Ты молчала. Я подумал, что разговор окончен, и пошёл к двери.
— А ты не думал, какого мне? У меня нет дома, нет семьи, только ты! Ты отказал мне, оттолкнул и пошёл дальше жить свою жизнь! И сейчас говоришь, что заселишь ещё кого-то! Как давно я стала для тебя просто шуткой?!
Я сделал полуоборот, но смотреть тебе в глаза не стал.
— Займись ею. Возможности с неба не падают. Кто виноват, что ты винишь во всех бедах остальных? Я сделал всё, что мог. Дал всё, что у меня было.
Тишина. Я услышал всхлипы, но не обернулся. Жалость была, но впервые я начал видеть правду.
— Полюби себя сама. А когда будешь готова снова быть моей подругой, я тебя буду ждать.
Это звучало жёстко, почти жестоко, но я понимал — иначе никак. Я больше не мог позволять тебе рушить мой покой. Я не забирал у тебя дом и еду, я работал для нас обоих. Но если тебе нужно что-то за пределами этого, я не смогу дать.
На следующий день, в шесть утра, я начал уборку. Не требовал от тебя ничего, но и не собирался оставлять хаос. Я знал, как тебе тяжело, знал, что бывают дни, когда даже хорошее перестает приносить радость и мир кажется враждебным.
Начал с влажной уборки: полки, углы, подоконники. Разбирал шкафы, выбрасывал старые банки с закрутками, давно утратившие смысл. Ковёр, который всегда был мне неприятен, отправился вслед за ними.

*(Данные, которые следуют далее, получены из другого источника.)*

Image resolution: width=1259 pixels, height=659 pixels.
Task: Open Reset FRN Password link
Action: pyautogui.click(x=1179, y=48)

Я освобождал пространство. Даже вещи с историей, которые когда-то грели сердце, сегодня казались тяжёлым грузом. Когда ты проснулась, я не стал говорить ни слова. Ты почти не выходила, и я лишь иногда заглядывал, чтобы убедиться, что всё в порядке. Когда дело дошло до твоей комнаты, я просто продолжил убирать твои вещи: если ты поднимала взгляд — оставлял, если нет — выбрасывал.
Квартира становилась другой. Просторной, лёгкой. Воздух в ней был чище, свет ложился иначе. Я фотографировал, будто фиксировал момент новой жизни. Потом я принялся готовить ужин, зная, что он тебе нравится — это был мой способ показать, что я всё ещё рядом.

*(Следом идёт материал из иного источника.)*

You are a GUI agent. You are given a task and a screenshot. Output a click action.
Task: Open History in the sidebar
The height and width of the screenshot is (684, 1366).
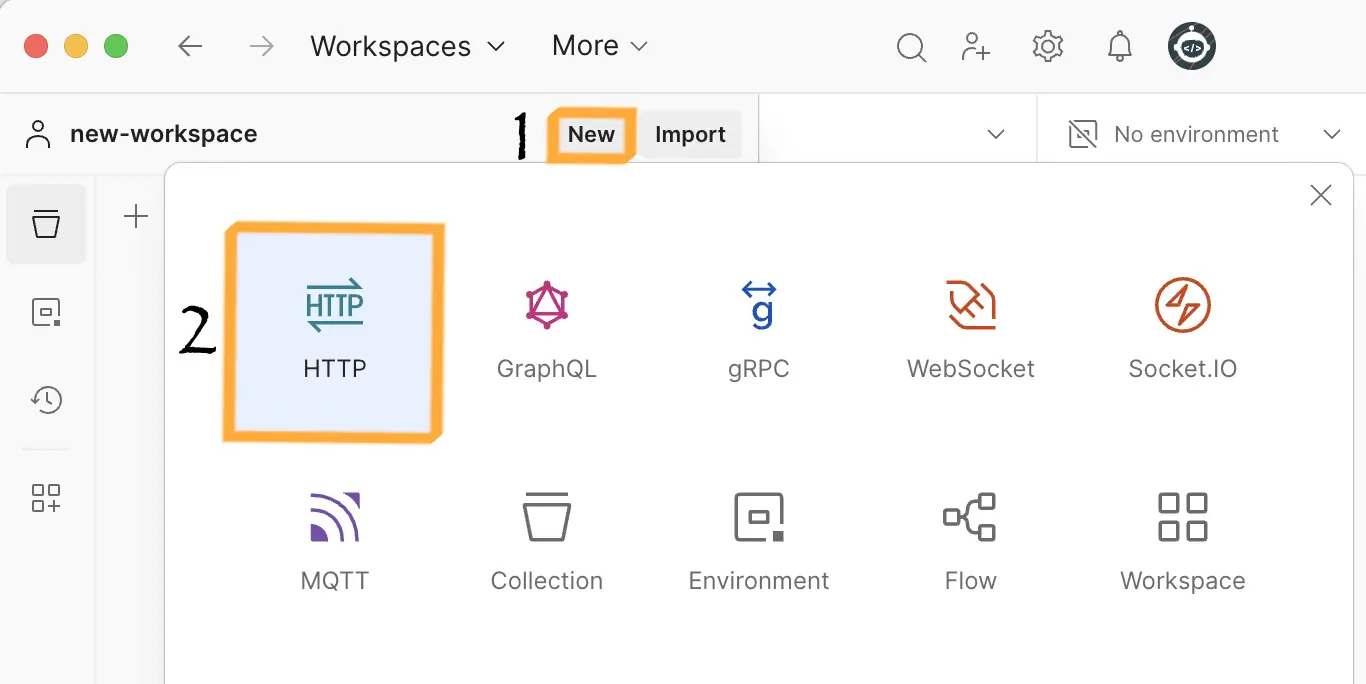click(46, 400)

— Как относишься к греческому салату сейчас? Всё ещё нравится?
— Угум, — ответила ты сонно, безэмоционально.
— Молочный коктейль? Будешь? Я сейчас пойду в магазин.
Я пытался проявить заботу и аккуратно узнать, являются ли твои любимые вещи по-прежнему важными для тебя.
— Да.
Я вышел в магазин. Вечер был тёплым, свет уходящего солнца мягко ложился на кожу, и в груди было непривычно легко. Я верил: человек, уходя из дома, несёт с собой пространство своего жилья. И сегодня я нёс что-то новое. Лёгкое. Свободное. Впереди было важное событие, и эта мысль давала мне странную, тихую надежду.